Task directions:
Output as a JSON list of strings, one string per line and omitting blank lines, the rows from the line with "Click the plus" up to and including the last line of the rows. Omit the pictures from the answer.

— BEGIN —

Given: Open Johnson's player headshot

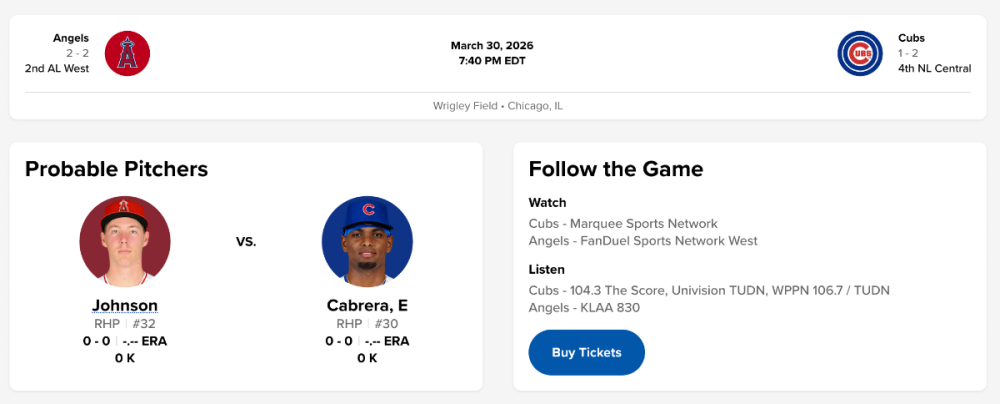Looking at the screenshot, I should [x=125, y=241].
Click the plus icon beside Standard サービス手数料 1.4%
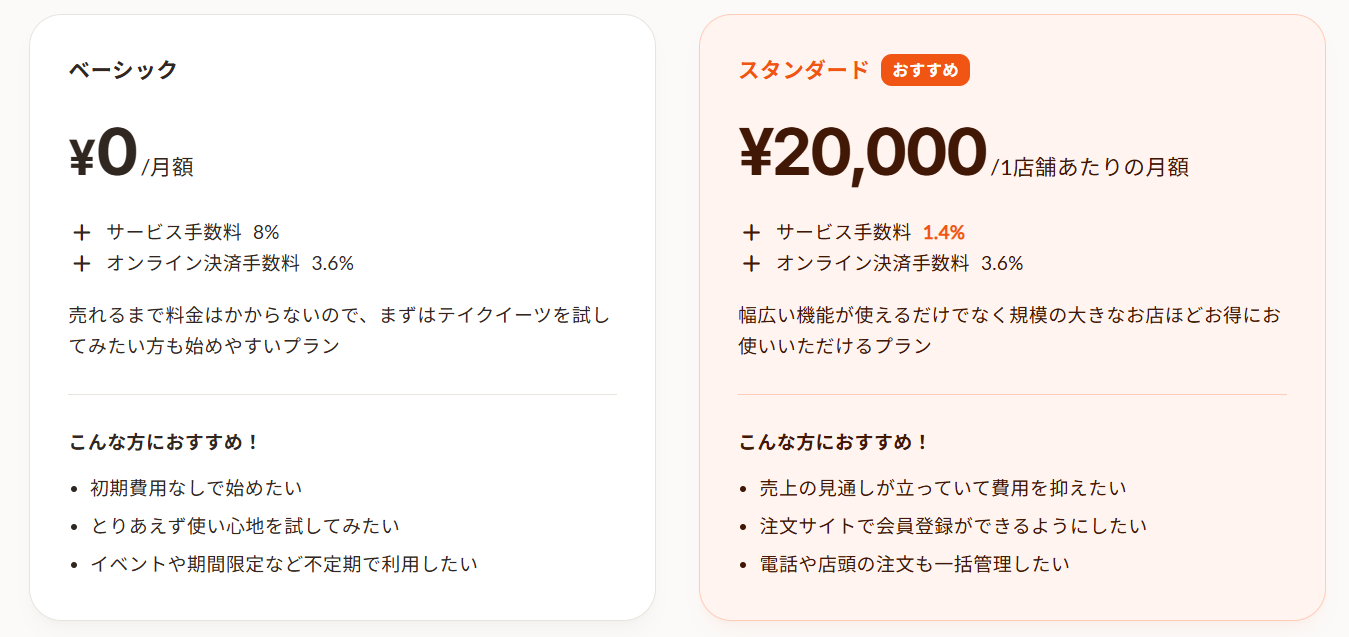Image resolution: width=1349 pixels, height=637 pixels. pos(751,233)
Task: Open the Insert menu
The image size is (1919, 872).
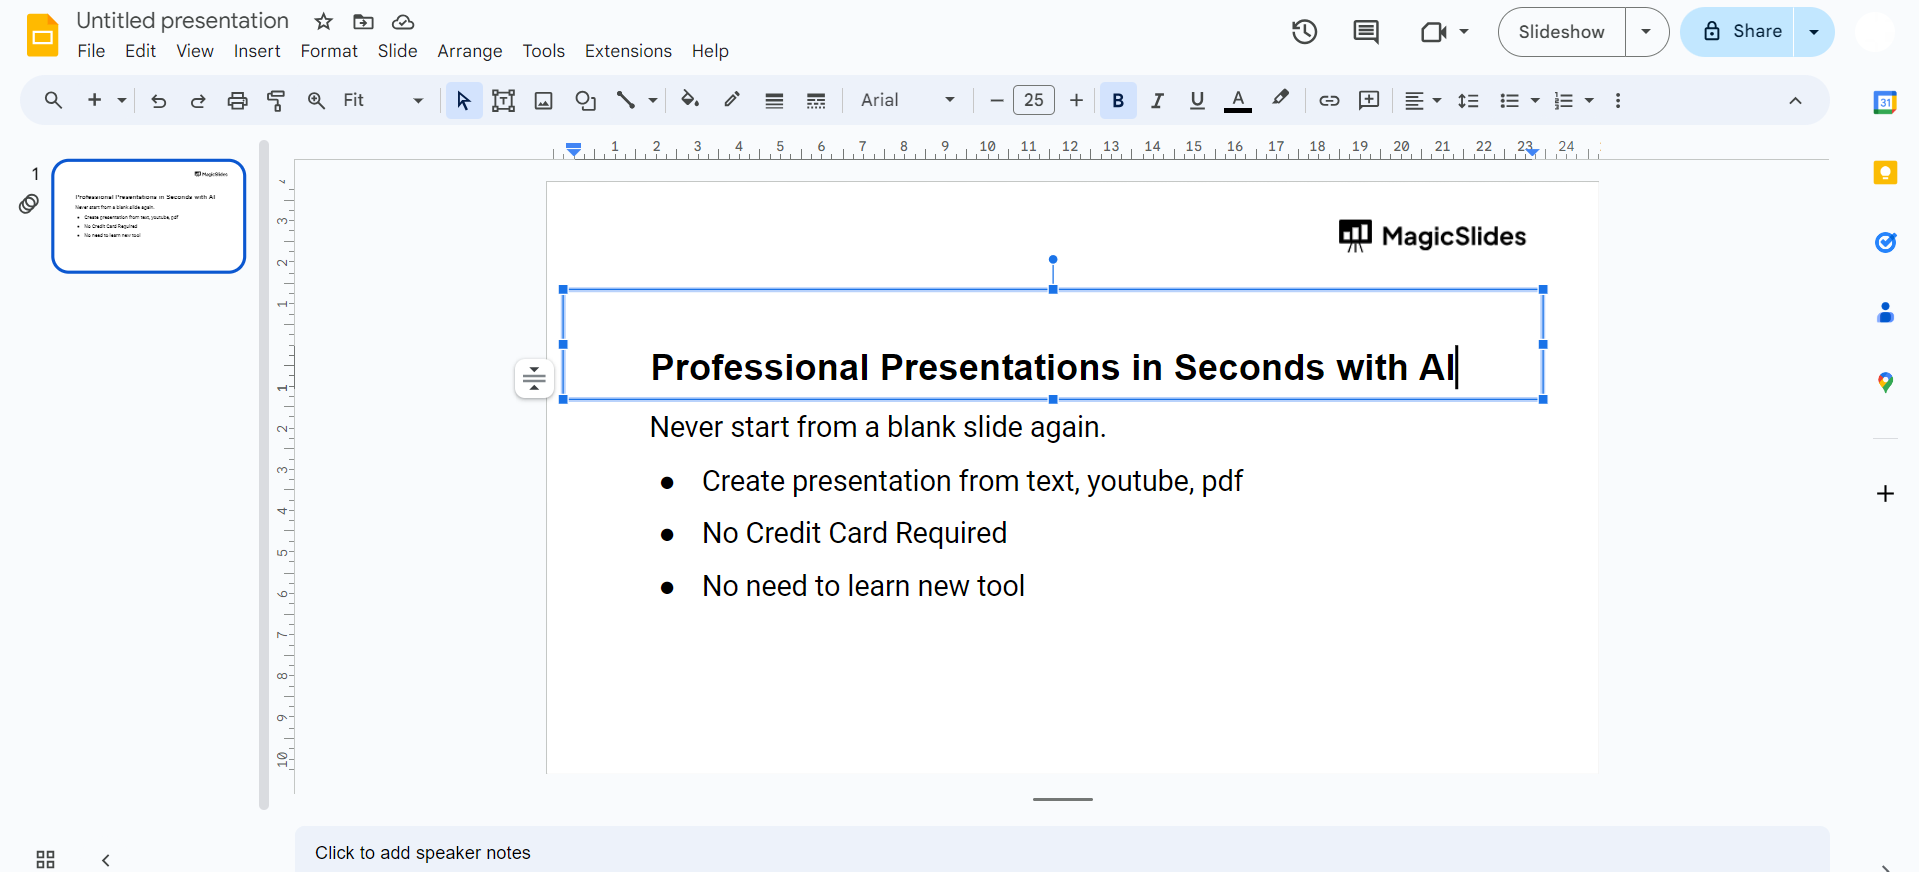Action: [257, 51]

— END —

Response to the exercise:
[
  "Click the plus icon beside Standard サービス手数料 1.4%",
  "Image resolution: width=1349 pixels, height=637 pixels. pos(751,233)",
  "Task: Open the Insert menu",
  "The image size is (1919, 872).",
  "Action: [257, 51]"
]